Lawmakers Considering More Testing Changes
Less than a year after lawmakers overhauled public-school testing following the botched rollout of the new Florida Standards Assessments, the debate over how to measure student learning is far from over.
A leading senator on education issues is working on legislation that would allow schools to use tests other than the statewide standardized exams, which are used in some graduation and promotion decisions, teacher evaluations and school grades.
Democrats and education groups continue to call for the state's accountability system to be suspended, with test scores being used instead to help set learning goals for schools to be measured against. Some have recommended giving schools a grade of "I," or incomplete, in the meantime.
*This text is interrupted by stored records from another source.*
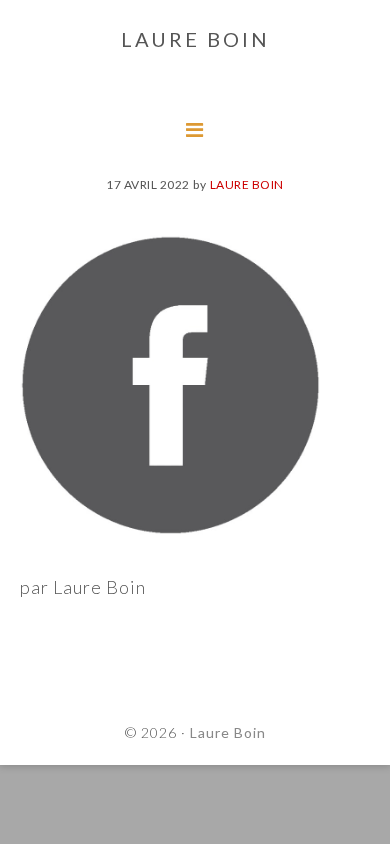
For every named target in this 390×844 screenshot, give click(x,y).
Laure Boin (228, 732)
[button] (32, 30)
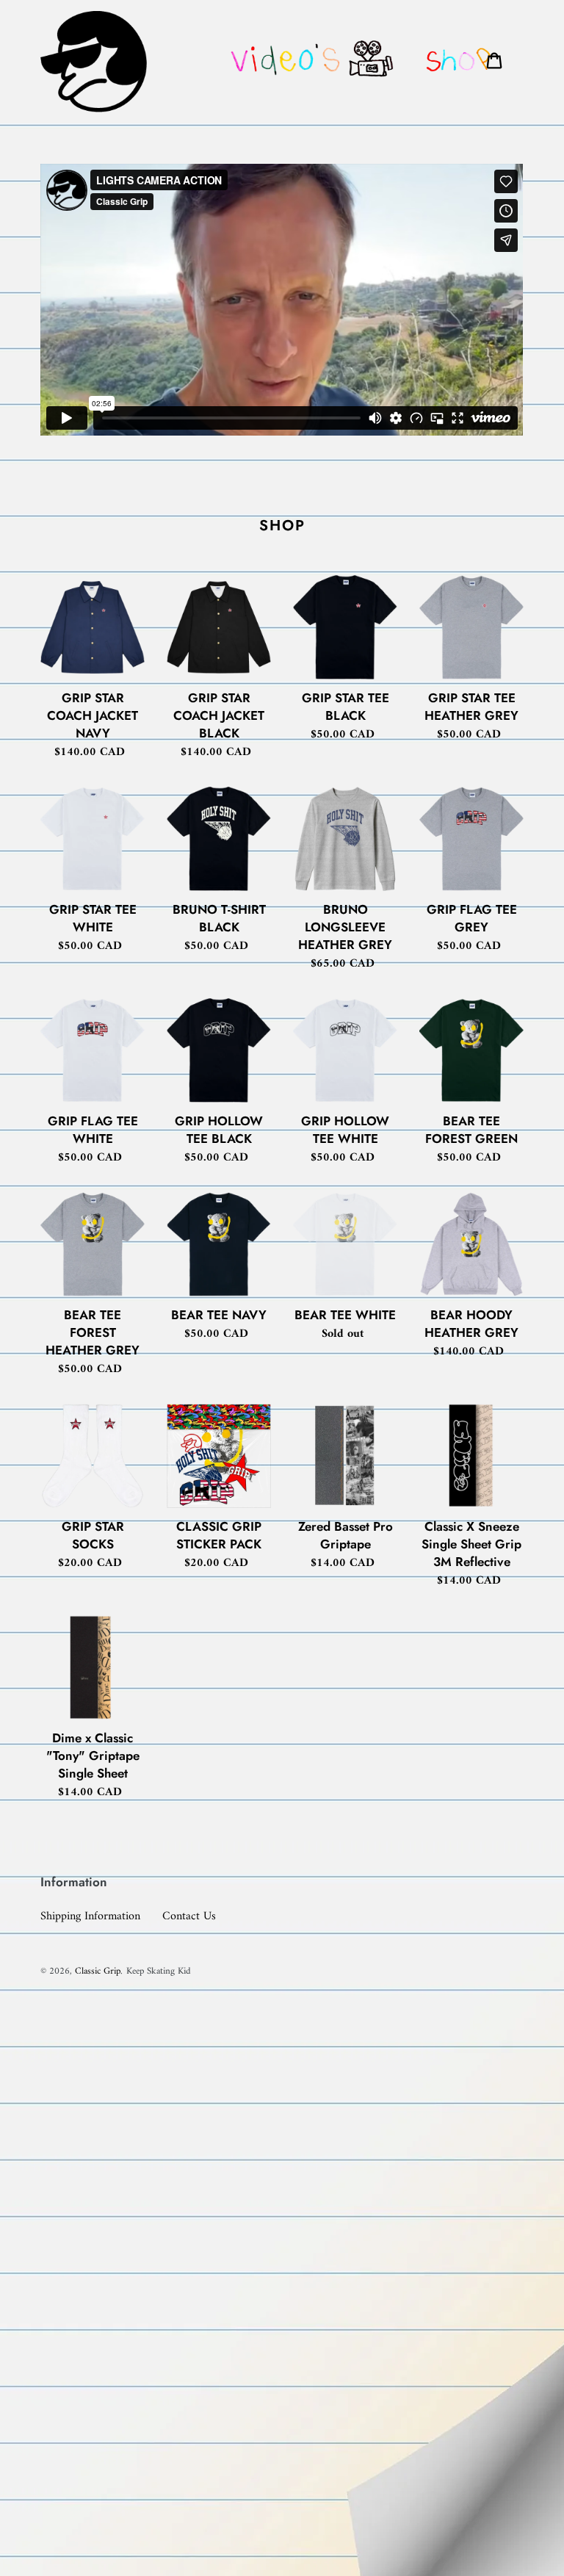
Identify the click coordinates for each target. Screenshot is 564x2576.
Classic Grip (97, 1971)
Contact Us (189, 1916)
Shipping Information (90, 1916)
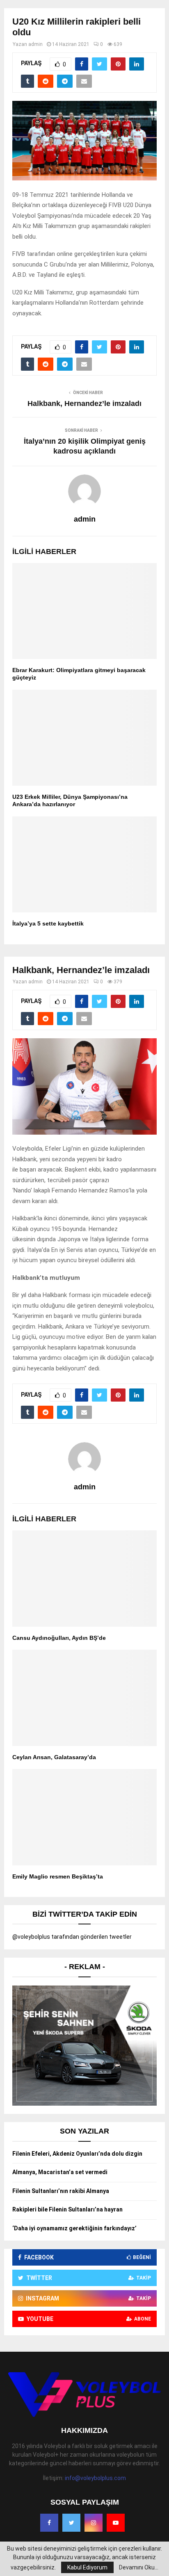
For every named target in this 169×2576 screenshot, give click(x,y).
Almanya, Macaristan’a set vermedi (59, 2172)
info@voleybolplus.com (95, 2478)
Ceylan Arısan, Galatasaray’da (54, 1757)
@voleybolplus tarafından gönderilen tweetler (72, 1936)
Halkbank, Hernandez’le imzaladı (84, 403)
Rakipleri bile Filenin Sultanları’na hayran (67, 2209)
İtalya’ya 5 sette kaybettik (48, 923)
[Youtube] (116, 2523)
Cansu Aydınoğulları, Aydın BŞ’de (59, 1638)
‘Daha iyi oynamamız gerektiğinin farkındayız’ (74, 2228)
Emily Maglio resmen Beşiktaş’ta (57, 1876)
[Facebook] (49, 2523)
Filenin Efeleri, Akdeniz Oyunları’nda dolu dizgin (77, 2153)
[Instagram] (93, 2523)
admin (35, 44)
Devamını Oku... (138, 2567)
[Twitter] (71, 2523)
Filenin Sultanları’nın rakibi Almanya (60, 2191)
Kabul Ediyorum (87, 2567)
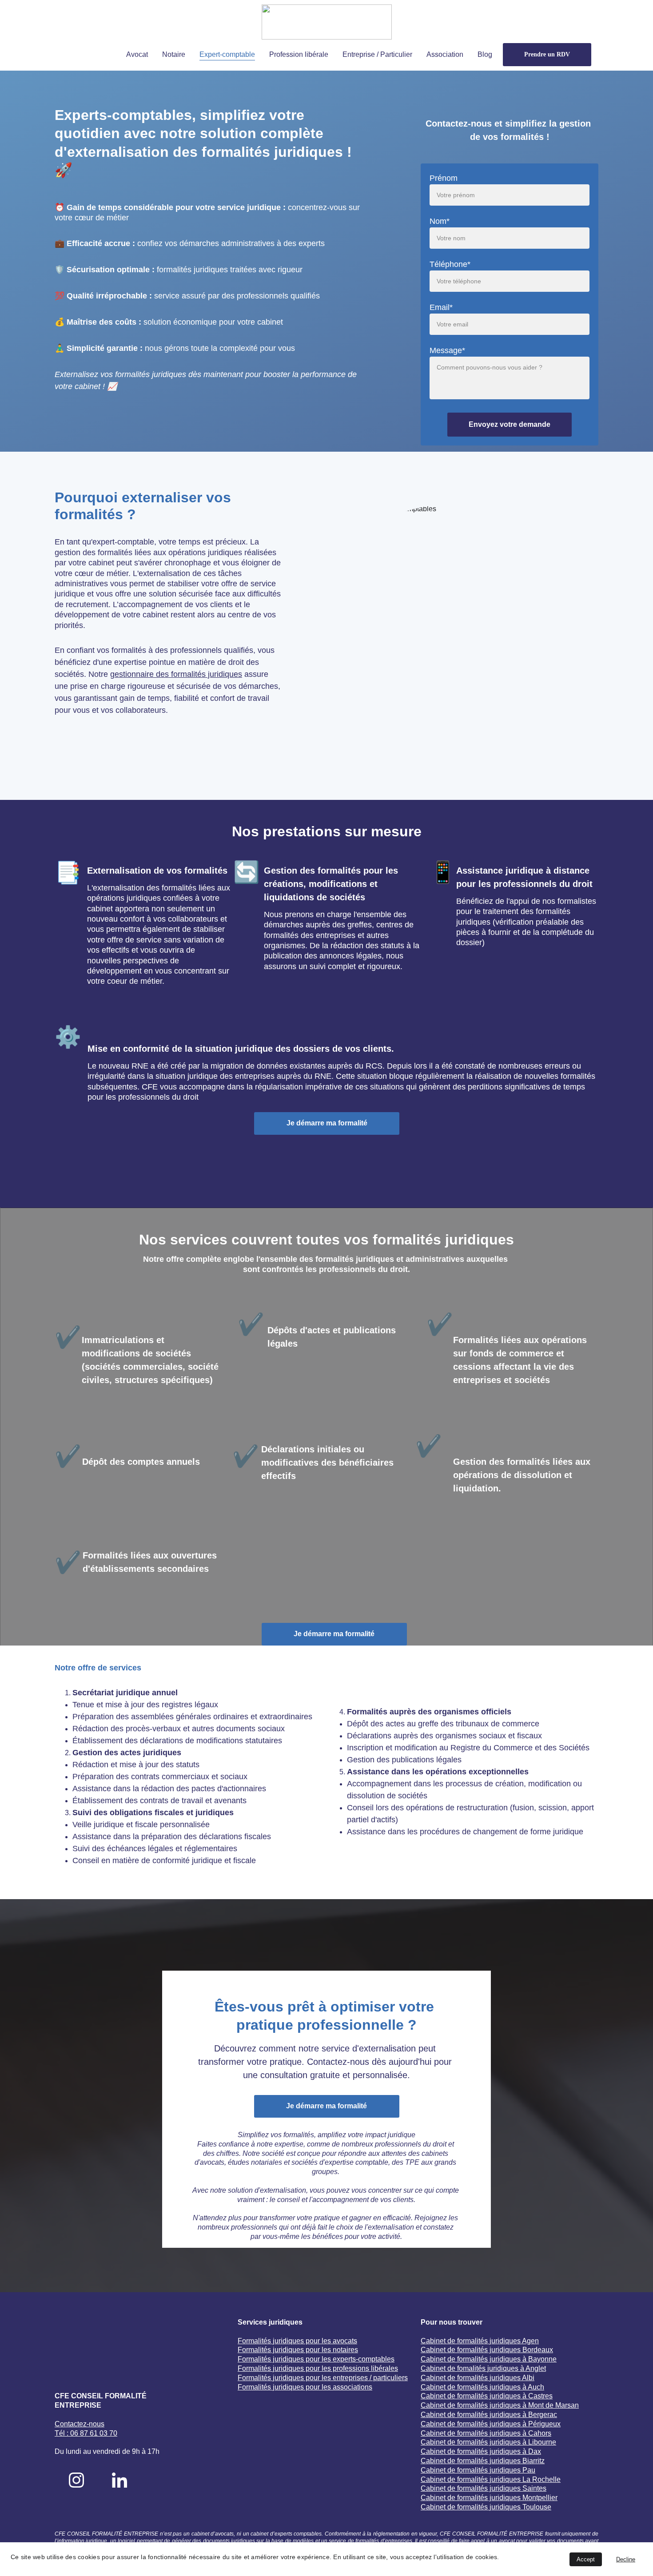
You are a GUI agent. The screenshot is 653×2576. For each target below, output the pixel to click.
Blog (485, 54)
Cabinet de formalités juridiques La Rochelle (491, 2479)
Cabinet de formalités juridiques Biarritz (483, 2461)
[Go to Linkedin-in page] (119, 2480)
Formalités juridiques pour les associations (305, 2387)
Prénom (444, 178)
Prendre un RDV (547, 54)
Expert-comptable (227, 54)
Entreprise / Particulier (377, 54)
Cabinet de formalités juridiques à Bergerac (489, 2414)
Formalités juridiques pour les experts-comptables (316, 2359)
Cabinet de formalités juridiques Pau (478, 2470)
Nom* (440, 221)
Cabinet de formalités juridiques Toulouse (486, 2507)
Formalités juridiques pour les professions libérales (318, 2368)
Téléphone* (450, 264)
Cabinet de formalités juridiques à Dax (481, 2451)
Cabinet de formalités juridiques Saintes (483, 2488)
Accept (586, 2559)
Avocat (137, 54)
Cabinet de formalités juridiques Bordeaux (487, 2349)
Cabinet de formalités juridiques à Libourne (488, 2442)
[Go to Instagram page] (76, 2480)
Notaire (173, 54)
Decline (625, 2559)
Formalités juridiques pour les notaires (298, 2349)
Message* (447, 350)
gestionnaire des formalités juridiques (176, 674)
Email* (441, 307)
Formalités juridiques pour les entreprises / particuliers (323, 2377)
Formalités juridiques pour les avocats (297, 2341)
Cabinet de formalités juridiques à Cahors (486, 2433)
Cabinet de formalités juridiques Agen (480, 2341)
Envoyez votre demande (509, 424)
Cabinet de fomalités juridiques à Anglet (483, 2368)
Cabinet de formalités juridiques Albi (477, 2377)
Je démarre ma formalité (327, 1123)
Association (444, 54)
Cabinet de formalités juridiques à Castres (487, 2396)
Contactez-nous (79, 2424)
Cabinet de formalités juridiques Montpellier (489, 2497)
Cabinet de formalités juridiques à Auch (482, 2387)
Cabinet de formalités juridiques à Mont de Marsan (500, 2405)
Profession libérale (298, 54)
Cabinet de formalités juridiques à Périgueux (491, 2424)
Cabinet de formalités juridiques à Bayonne (489, 2359)
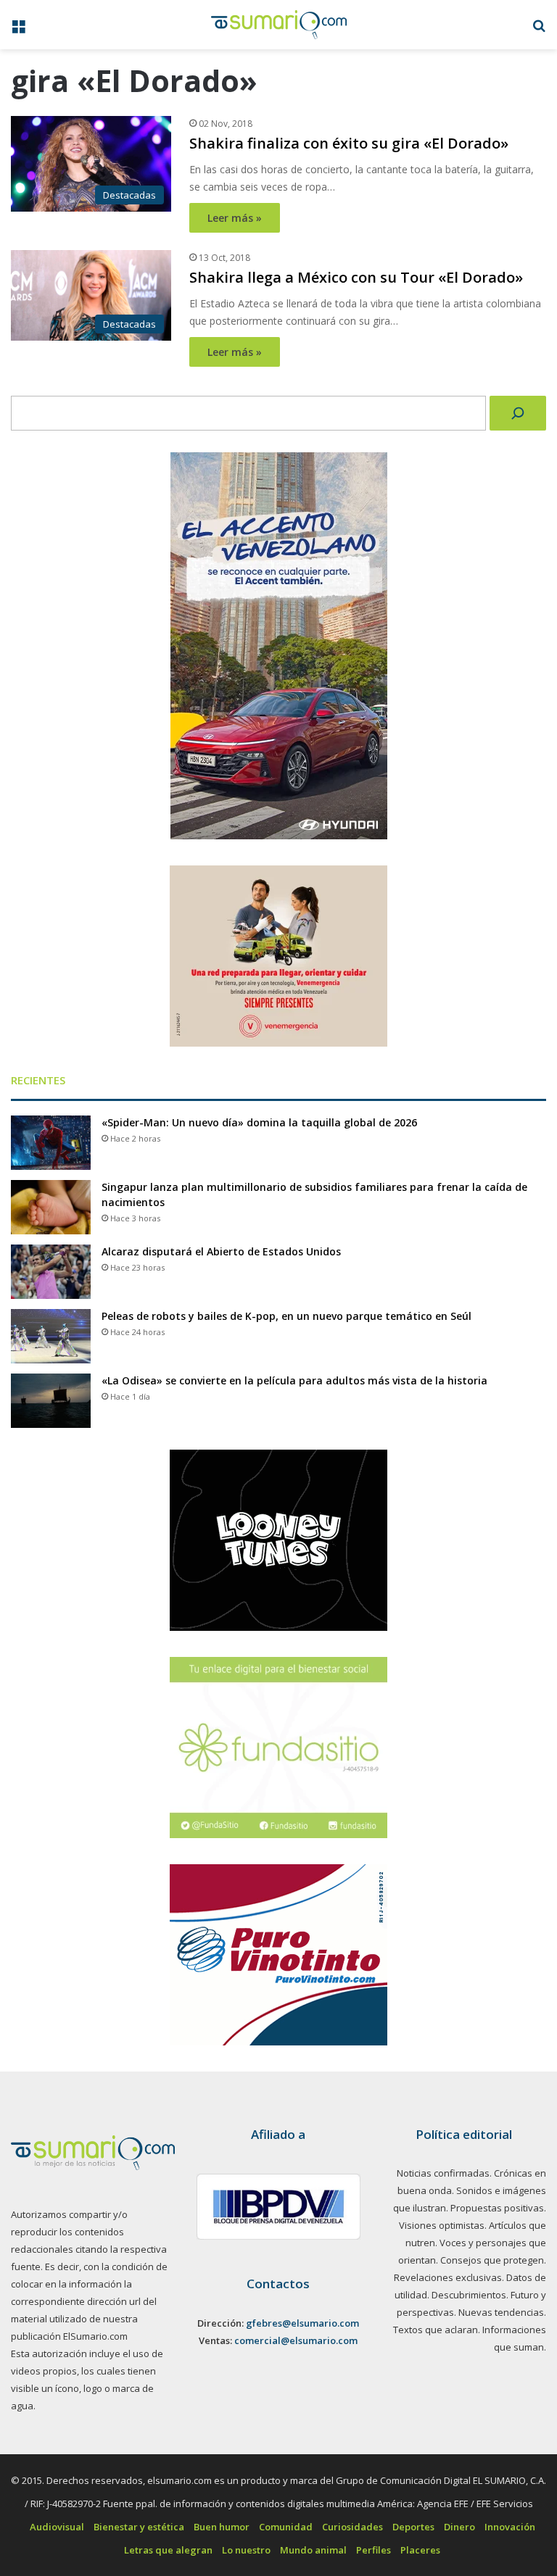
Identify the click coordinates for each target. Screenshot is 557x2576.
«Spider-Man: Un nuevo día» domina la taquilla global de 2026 (259, 1122)
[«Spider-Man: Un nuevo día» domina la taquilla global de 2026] (51, 1142)
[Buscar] (518, 413)
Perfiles (373, 2549)
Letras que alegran (168, 2549)
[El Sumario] (279, 24)
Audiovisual (57, 2526)
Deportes (413, 2526)
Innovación (509, 2526)
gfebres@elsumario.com (302, 2323)
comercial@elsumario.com (296, 2340)
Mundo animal (313, 2549)
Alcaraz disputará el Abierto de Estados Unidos (221, 1251)
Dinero (459, 2526)
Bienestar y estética (139, 2526)
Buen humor (221, 2526)
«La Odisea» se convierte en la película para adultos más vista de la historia (294, 1380)
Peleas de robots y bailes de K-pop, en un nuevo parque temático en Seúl (286, 1316)
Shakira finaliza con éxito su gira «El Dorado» (348, 143)
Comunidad (286, 2526)
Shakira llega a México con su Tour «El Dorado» (356, 277)
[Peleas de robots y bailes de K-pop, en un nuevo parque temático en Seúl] (51, 1336)
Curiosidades (352, 2526)
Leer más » (234, 218)
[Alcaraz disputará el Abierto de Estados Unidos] (51, 1272)
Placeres (420, 2549)
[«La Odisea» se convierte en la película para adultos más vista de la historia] (51, 1401)
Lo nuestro (246, 2549)
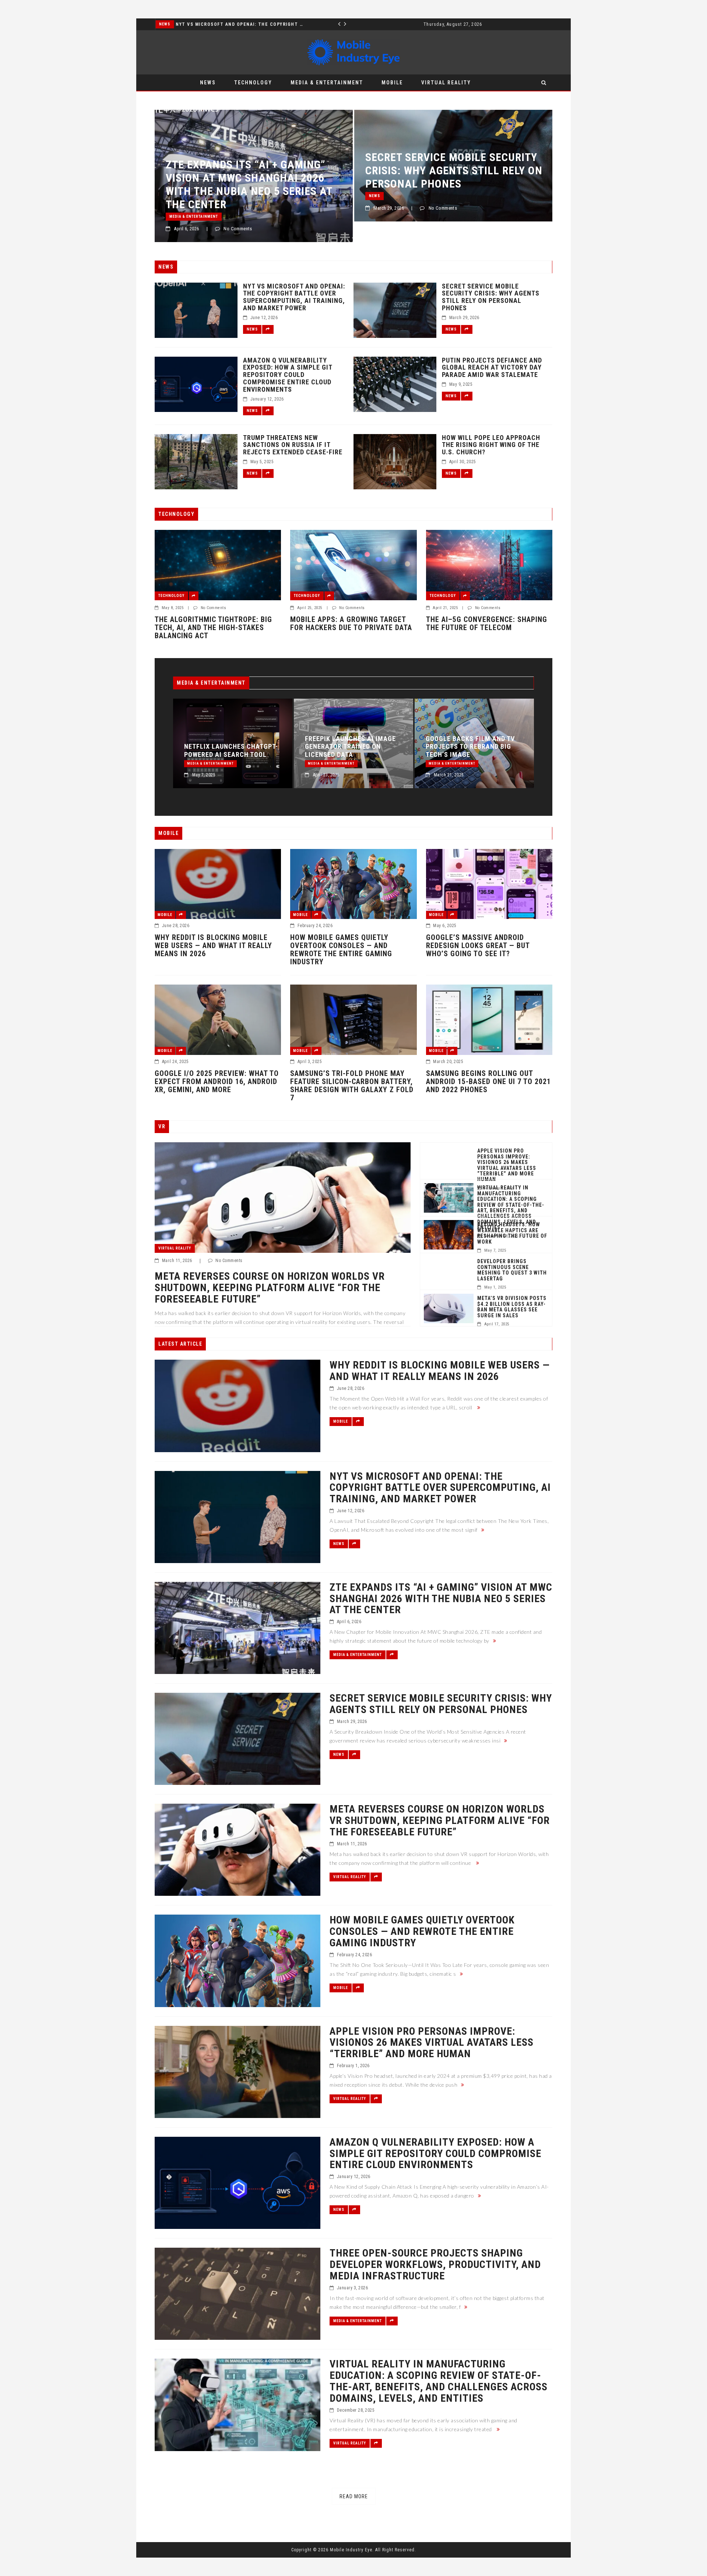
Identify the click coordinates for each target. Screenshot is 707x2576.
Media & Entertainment (183, 24)
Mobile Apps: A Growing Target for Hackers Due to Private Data (351, 623)
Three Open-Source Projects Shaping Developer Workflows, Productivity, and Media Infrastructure (435, 2265)
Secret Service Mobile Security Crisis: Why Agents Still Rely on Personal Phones (254, 170)
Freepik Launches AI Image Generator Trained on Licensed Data (229, 746)
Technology (253, 82)
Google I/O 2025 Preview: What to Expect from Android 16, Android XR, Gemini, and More (217, 1081)
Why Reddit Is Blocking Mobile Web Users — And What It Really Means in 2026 (213, 945)
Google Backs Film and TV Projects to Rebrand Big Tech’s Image (349, 746)
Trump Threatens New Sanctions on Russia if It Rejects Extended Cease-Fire (292, 445)
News (208, 82)
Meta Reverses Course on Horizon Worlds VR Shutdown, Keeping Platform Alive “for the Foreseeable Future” (448, 184)
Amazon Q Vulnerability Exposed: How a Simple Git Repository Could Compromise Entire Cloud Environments (287, 375)
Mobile (392, 82)
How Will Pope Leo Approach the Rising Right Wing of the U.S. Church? (491, 445)
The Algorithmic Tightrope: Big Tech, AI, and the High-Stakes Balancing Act (213, 627)
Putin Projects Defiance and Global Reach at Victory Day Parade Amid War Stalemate (492, 367)
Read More (354, 2496)
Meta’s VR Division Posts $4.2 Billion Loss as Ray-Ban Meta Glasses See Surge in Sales (511, 1307)
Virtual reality (446, 82)
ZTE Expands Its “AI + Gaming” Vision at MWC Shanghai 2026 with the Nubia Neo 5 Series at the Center (468, 738)
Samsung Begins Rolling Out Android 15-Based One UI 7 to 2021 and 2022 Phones (488, 1081)
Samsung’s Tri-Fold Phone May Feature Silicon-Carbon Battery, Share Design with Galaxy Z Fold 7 (352, 1085)
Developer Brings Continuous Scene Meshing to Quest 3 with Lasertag (512, 1270)
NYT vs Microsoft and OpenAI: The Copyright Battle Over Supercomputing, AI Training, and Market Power (294, 297)
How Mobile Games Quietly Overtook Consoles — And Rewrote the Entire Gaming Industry (341, 949)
Senate President Andy Gardiner, R-Orlando, declined to rule out any options during a breakfast meeting with reporters this week. He noted that the State of Board of Education will also soon approve "cut scores" setting out how scores on the tests will relate to different achievement levels.
"I think all of those probably are up for discussion," Gardiner said. "You have a board that still has to make some recommendations as well."
In the Senate, the issue has been taken up by former President Don Gaetz, R-Niceville. Gaetz, who now chairs the Senate committee that oversees education spending, said Wednesday he's working on legislation that would allow school districts to use alternative tests for the same purposes that the Florida Standards Assessments are used for now.
Gaetz, who said a bipartisan group of senators would be involved with the legislation, said "brand names" would be offered as the alternative tests, but no final decision has been made on which exams could be used. He also stressed that using different tests would be optional.
"The idea is not to take the place of the Florida Standards Assessment," Gaetz, a former Okaloosa County schools superintendent, said. "The idea is to prove an alternative for districts and for students."
Lawmakers tried last year to soothe some of the angst over the new assessments and the feelings of parents who said their children spend too much time on standardized tests. The Legislature put a hold on the use of student test data for school grades, teacher evaluations and student promotion to fourth grade until the Florida Standards Assessments, or FSA, could be validated --- something that happened in September.
It also scrapped a law requiring school districts to come up with end-of-course tests in classes where the state doesn't administer such exams; capped the amount of time students can spend on state and school-district tests at 45 hours a year; and reduced the portion of a teacher's evaluation tied to student performance from the current 50 percent to one-third.
But the changes did little to end the debate about testing. About three weeks after the independent review said the tests were valid for most of the purposes they're used for, the Florida Association of District School Superintendents said its members had "lost confidence" in the state's accountability system.
"We have a credibility problem with the FSA," Gaetz said Wednesday.
Gardiner did not directly answer a question about whether there are still too many tests in Florida, instead pointing to the changes lawmakers made last year.
"I think a lot of parents still believe there are," Gardiner said.
Other ideas have already begun to crop up. Rep. Shevrin Jones, D-West Park, this week filed a bill (HB 903) that would suspend the use of scores on the state tests for school grades or decisions about student graduation or promotion for the current school year and the next.
Jones said the state needs to pause and gather information on how well students do on the tests, then use that data to measure how much scores improve in future years. He said the current debate over testing is unlikely to fade quickly.
"It's not going to go away," Jones said. "Not until we give confidence to our teachers and our parents."